Indiana Wesleyan University, Marion, Indiana, has taken to the classroom for some time now to embrace multicultural discipleship.
“The development of Unit Diversity Strategic Plans and the formation of Intergroup Dialogue Teams to help facilitate institution wide conversations have been the primary focus of Indiana Wesleyan University’s diversity and inclusion efforts this year,” said Diane McDaniel, vice president of Multicultural Enrichment. “IWU-Marion, National & Global and Wesley Seminary Diversity Strategic Plans are in the final phase of editing. The plan design comprises five dimensions: intergroup viability and vitality, campus climate and intergroup relations, education and scholarship, recruitment and retention, and outreach and community service.”
Wesley Seminary at Indiana Wesleyan University is also engaging its faculty and students in multiethnic conversations.

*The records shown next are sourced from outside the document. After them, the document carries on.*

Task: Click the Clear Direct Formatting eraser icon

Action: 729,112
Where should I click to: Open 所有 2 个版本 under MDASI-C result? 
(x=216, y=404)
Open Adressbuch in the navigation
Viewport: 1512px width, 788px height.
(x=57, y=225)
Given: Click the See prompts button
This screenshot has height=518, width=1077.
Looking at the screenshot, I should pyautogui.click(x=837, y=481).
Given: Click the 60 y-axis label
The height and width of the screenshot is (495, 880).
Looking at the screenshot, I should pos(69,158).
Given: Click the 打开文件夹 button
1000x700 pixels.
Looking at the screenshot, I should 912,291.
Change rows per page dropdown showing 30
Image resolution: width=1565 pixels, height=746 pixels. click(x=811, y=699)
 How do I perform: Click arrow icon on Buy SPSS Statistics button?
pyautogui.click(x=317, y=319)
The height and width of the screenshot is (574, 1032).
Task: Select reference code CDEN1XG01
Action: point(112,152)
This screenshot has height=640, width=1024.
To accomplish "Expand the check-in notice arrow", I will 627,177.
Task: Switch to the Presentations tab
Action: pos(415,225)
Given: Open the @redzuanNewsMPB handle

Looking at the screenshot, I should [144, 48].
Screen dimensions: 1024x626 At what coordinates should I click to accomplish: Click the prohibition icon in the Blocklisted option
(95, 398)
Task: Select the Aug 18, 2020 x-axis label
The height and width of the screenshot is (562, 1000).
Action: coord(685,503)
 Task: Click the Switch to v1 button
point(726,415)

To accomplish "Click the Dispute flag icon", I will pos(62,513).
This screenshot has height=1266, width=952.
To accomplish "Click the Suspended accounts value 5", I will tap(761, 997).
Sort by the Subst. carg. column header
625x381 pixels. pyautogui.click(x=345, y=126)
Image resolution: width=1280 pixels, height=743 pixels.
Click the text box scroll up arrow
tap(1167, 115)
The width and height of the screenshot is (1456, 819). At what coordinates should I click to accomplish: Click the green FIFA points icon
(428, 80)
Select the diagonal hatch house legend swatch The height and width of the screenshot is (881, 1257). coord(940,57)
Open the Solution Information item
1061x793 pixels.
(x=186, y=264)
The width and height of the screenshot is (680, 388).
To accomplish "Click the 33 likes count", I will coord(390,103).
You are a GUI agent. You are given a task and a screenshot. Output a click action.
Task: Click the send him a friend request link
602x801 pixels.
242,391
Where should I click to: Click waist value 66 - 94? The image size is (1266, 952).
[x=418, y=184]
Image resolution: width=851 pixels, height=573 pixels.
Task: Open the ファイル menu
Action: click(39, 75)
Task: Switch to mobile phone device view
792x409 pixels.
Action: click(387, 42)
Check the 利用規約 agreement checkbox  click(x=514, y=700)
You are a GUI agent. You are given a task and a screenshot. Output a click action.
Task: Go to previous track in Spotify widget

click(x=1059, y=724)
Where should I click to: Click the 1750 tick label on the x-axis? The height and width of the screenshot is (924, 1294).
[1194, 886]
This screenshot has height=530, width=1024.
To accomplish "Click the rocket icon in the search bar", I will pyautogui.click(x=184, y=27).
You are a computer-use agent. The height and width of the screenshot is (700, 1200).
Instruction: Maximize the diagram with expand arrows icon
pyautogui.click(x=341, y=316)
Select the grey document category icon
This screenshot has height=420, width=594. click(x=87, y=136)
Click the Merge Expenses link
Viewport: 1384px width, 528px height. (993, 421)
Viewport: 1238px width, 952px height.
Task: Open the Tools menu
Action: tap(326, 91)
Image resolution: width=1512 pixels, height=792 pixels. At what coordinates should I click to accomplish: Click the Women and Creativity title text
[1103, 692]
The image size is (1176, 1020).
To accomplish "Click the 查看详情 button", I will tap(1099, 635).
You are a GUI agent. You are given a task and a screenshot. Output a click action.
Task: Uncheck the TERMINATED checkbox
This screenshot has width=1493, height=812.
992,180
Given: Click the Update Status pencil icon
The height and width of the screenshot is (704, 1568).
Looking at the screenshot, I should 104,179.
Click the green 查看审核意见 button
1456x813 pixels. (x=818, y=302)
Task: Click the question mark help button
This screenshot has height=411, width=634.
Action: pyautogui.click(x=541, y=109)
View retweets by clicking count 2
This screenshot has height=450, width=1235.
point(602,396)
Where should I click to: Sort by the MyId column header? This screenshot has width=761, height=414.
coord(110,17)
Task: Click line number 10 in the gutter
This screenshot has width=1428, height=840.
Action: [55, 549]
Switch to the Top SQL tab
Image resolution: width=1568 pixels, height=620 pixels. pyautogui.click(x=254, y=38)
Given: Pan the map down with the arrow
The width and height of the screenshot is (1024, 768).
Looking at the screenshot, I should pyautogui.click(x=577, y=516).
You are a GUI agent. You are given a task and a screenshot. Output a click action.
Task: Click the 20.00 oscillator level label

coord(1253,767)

“We try to be very intentional about the conversations we have in the classrooms—both face-to-face and online,” said Dr. Abson Joseph, dean of Wesley Seminary. “In terms of programs, we are developing a specialization in intercultural studies. We have an approved specialization in urban leadership under the John and Vera Mae Perkins Foundation. That program is going to be launched in Oakland, California. One of the residency classes is going to be taking place in Mississippi. We’re making decisions both in terms of the curriculum, what we put in it and even in terms of geographical distribution as far as where we go and what we offer.”
“This winter I had the privilege of visiting three of our five universities,” said Rev. Santes Beatty, TWC director of Multiethnic Ministries. “In each case I found these communities having either engaging conversations with students, faculty and administrators around issues of racial reconciliation and diversity or thinking strategically about creating new systems and positions to keep this work on mission and sustainable.
“I was reminded once again that this is a discipleship issue, not just diversity work,” Beatty said, “and that the movement is not limited to our churches but must be done with our students during this critical season of spiritual formation.”